# [EXERCISE DESCRIPTION]
The entries are to be reproduced verbatim, with all pictures omitted.

= = = = =

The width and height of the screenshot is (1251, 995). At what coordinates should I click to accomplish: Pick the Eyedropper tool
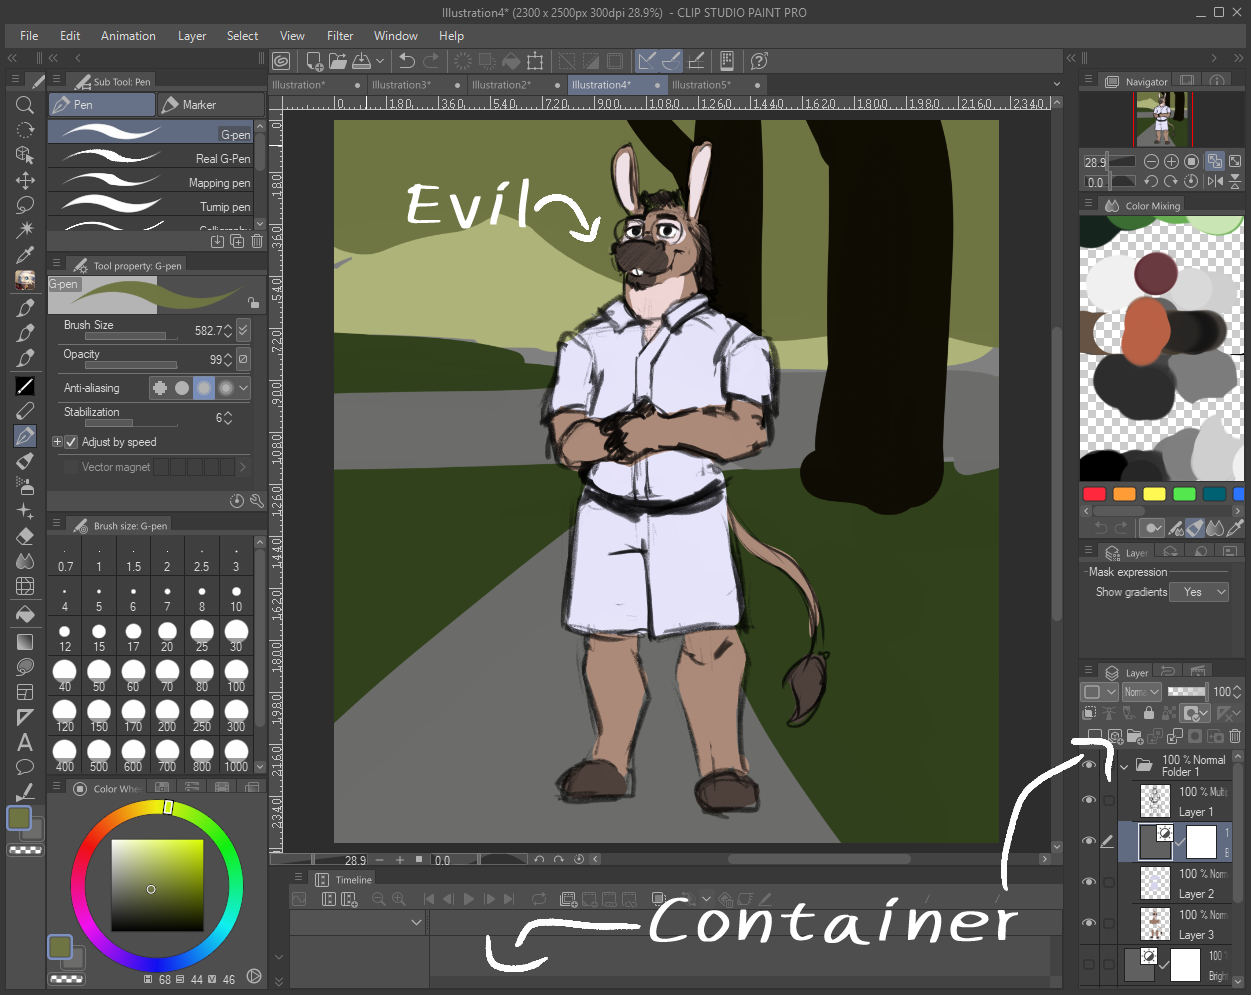pos(25,255)
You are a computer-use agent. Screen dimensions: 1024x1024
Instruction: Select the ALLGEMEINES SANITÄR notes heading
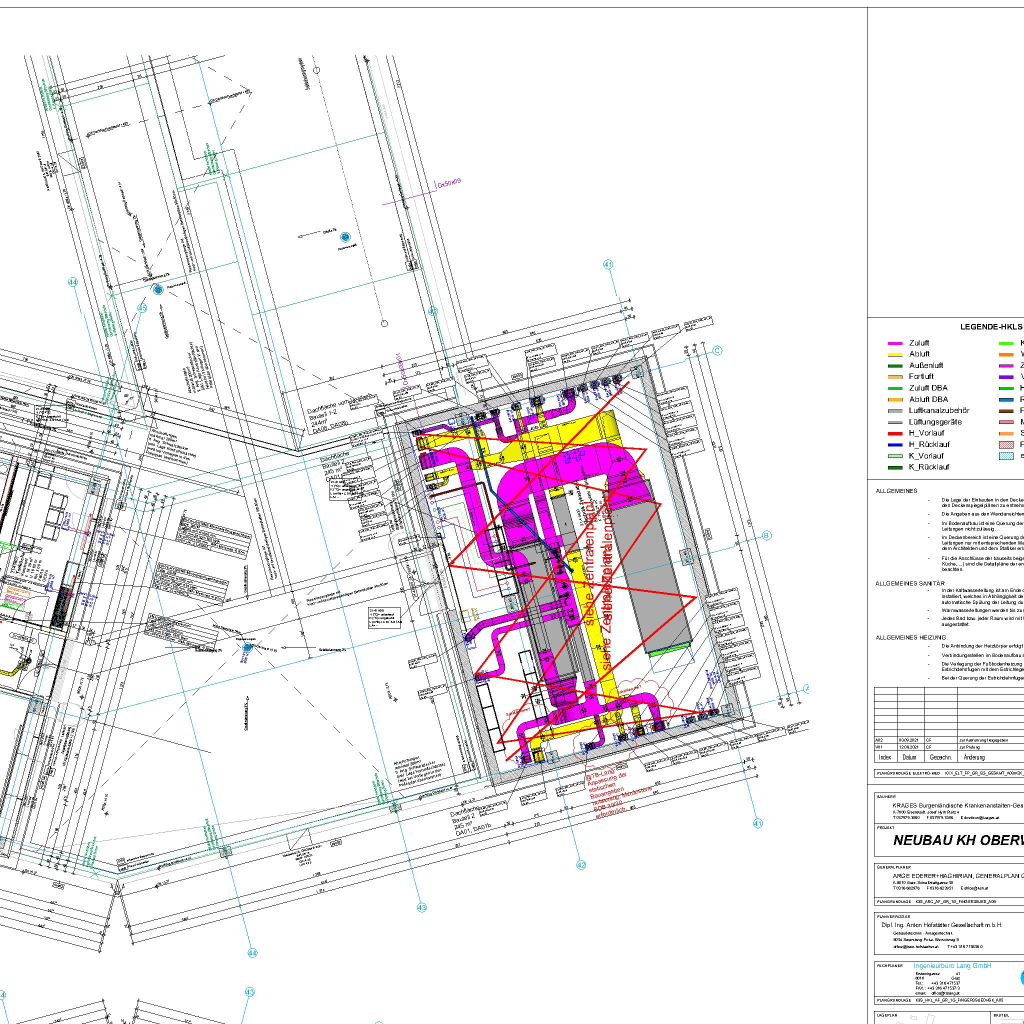click(910, 582)
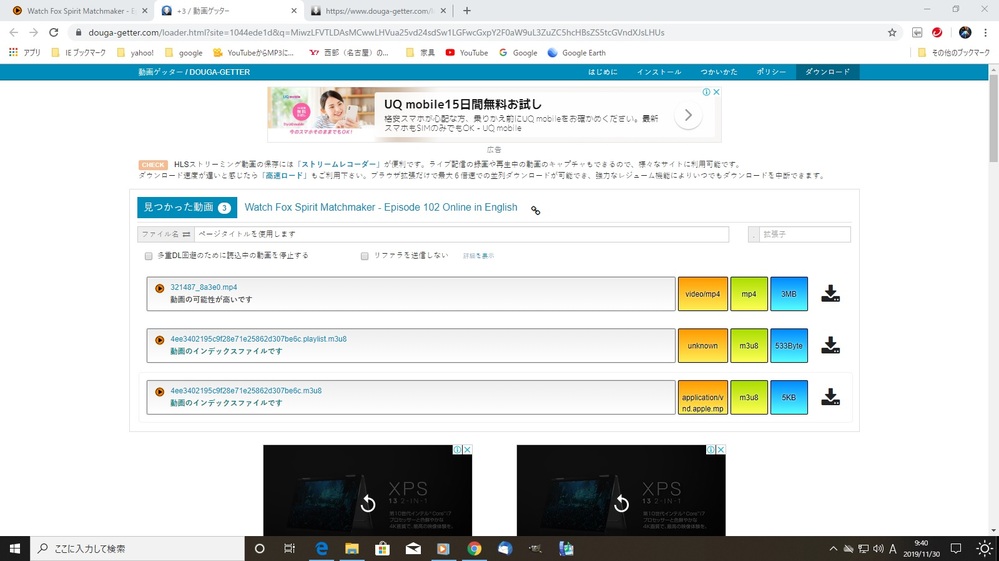The height and width of the screenshot is (561, 999).
Task: Check the do not send referrer option
Action: [x=365, y=256]
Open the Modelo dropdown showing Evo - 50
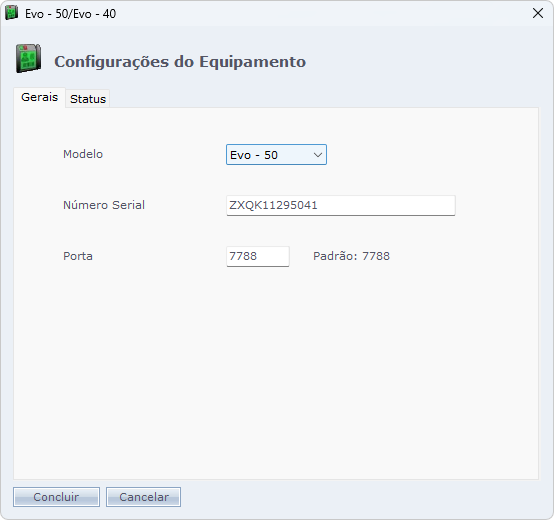Image resolution: width=554 pixels, height=520 pixels. tap(276, 154)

= = = = =

# [WRITTEN RESPONSE]
The width and height of the screenshot is (1251, 995). At what coordinates should I click to accomplish: Pick the Eyedropper tool
pos(25,255)
You are a computer-use agent. Screen dimensions: 1024x1024
Instruction: Select the ALLGEMEINES SANITÄR notes heading
click(910, 582)
The height and width of the screenshot is (561, 999).
Task: Check the do not send referrer option
Action: [x=365, y=256]
Open the Modelo dropdown showing Evo - 50
Image resolution: width=554 pixels, height=520 pixels. tap(276, 154)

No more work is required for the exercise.